Collected data entries —
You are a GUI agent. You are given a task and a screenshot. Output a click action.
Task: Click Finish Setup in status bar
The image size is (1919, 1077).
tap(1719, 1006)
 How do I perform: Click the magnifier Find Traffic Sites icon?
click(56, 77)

What is needed — Write out a word-for-word copy of every entry above.

Exercise response —
You are a GUI agent. You are given a task and a screenshot. Output a click action.
Task: Click Finish Setup in status bar
The image size is (1919, 1077).
tap(1719, 1006)
 How do I perform: Click the magnifier Find Traffic Sites icon?
click(56, 77)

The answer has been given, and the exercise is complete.